The cylindrical element 21 will rise until its flange 23 abuts the lower end of the large diameter section 3. Then the piston 4 and the cylindrical element 21 will rise together and descend together as if they were one piece until the piston 4 abuts the tool 2.

In the second embodiment, shown in Fig. 4, the large diameter section 3 is short and flange-like in its longitudinal extension. A cylindrical element 21 is slidably mounted on the piston 4 so that its upper end abuts the lower end of the large diameter section 3. Otherwise, this embodiment is identical in construction and operation to the first embodiment.

The third embodiment shown in Fig. 5 differs somewhat from the previously described embodiments in terms of its hydraulic circuit. This arrangement requires a longer, large-diameter section 3 and the provision of an annular groove 24 around the cylindrical element 21.

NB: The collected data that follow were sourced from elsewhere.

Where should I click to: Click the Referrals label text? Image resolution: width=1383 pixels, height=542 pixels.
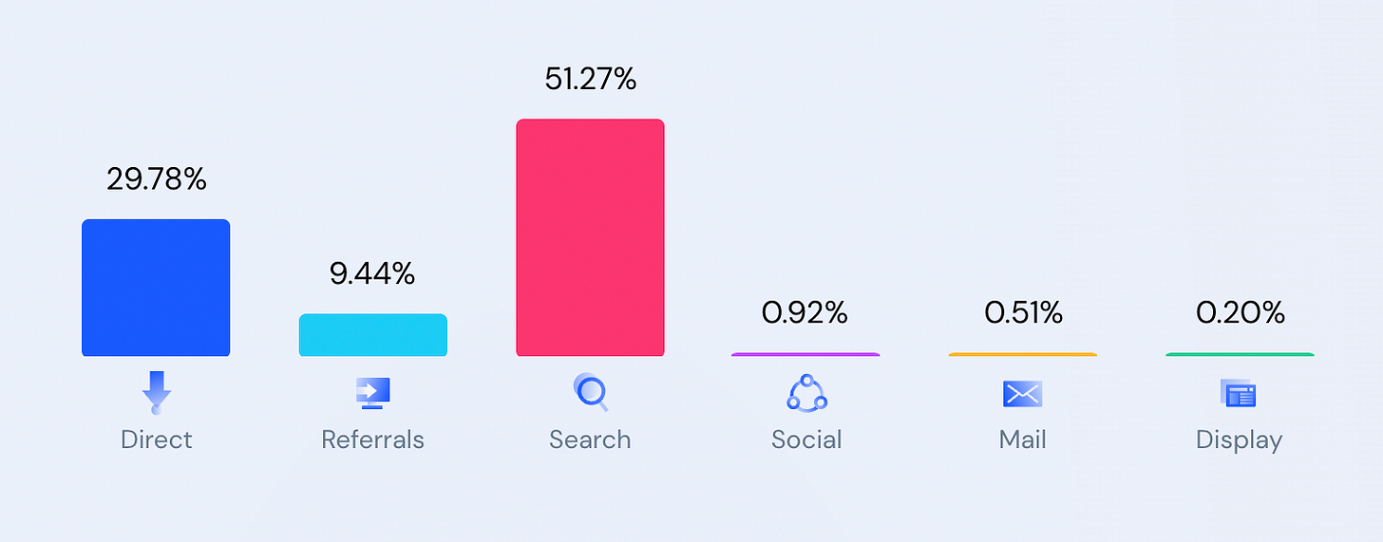coord(373,439)
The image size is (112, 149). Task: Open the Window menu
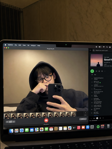[x=33, y=45]
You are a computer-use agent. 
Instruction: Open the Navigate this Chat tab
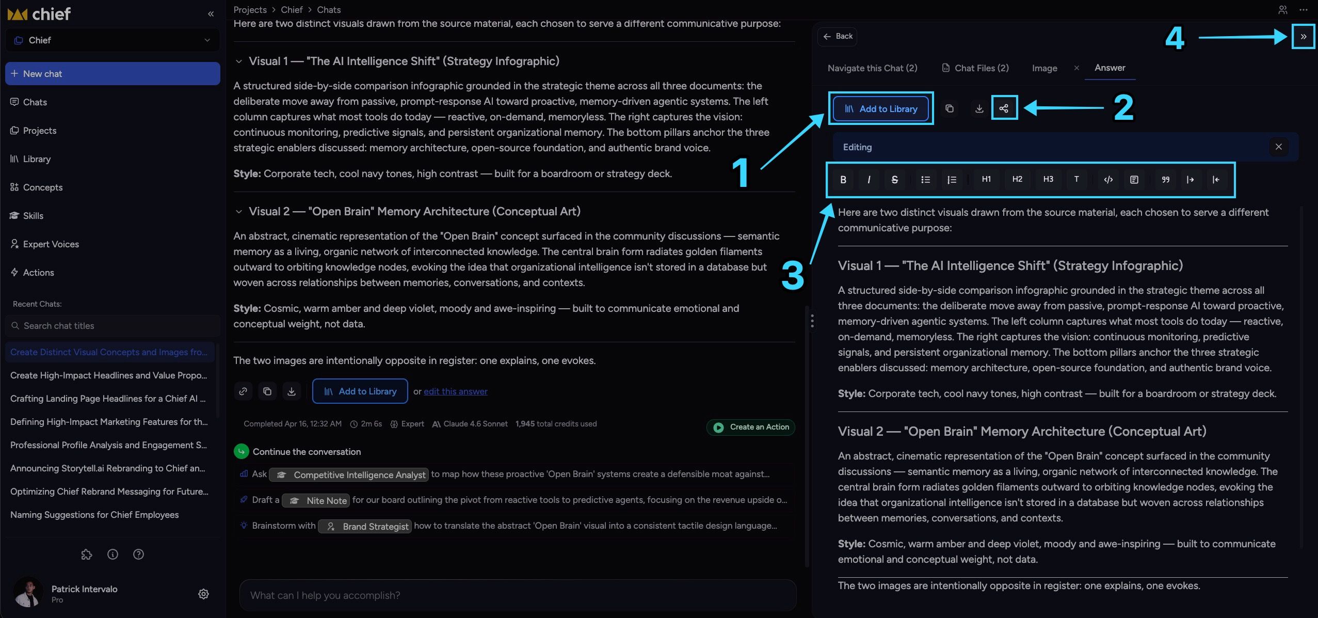(872, 68)
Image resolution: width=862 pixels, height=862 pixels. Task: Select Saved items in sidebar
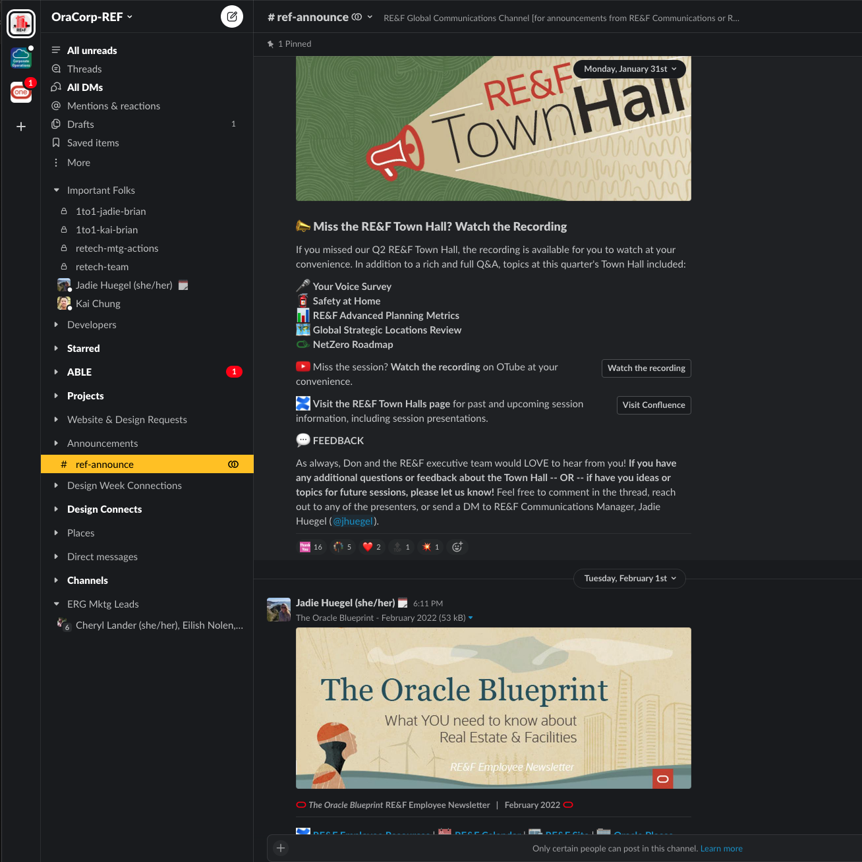pyautogui.click(x=93, y=143)
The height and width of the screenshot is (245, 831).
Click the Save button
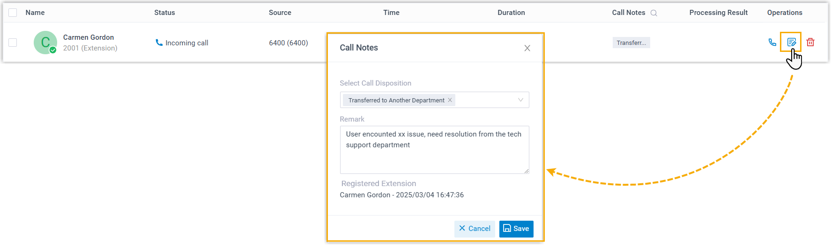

In this embodiment, the cylindrical element 21 is also adapted to be able to move away from the large diameter portion 3 immediately after the piston 4 has impacted on the tool 2 in order to prevent a sharp drop in pressure in the lower chamber 7.

While the embodiments described above refer to gas pressure type impact devices, the fourth embodiment as shown in Fig. 6 is an accumulator type impact device.

In this figure, reference numeral 29 denotes an accumulator and reference numeral 30 denotes an oil pressure changeover valve. The piston 4 can be moved up and down by switching the hydraulic circuits leading to the upper chamber 5, the middle chamber 6 and the lower chamber 7, respectively. In this figure, the cylindrical member 21 is slidably mounted on the large diameter portion 3 of the piston 4, and the inward flange 23 is formed on the lower edge of the member 21 as in the first embodiment. However, the cylindrical member 21 may be formed as in the second and third embodiments. In the present embodiment, a gas is sealed in a chamber formed above the upper chamber to additionally apply pressure to the top of the piston.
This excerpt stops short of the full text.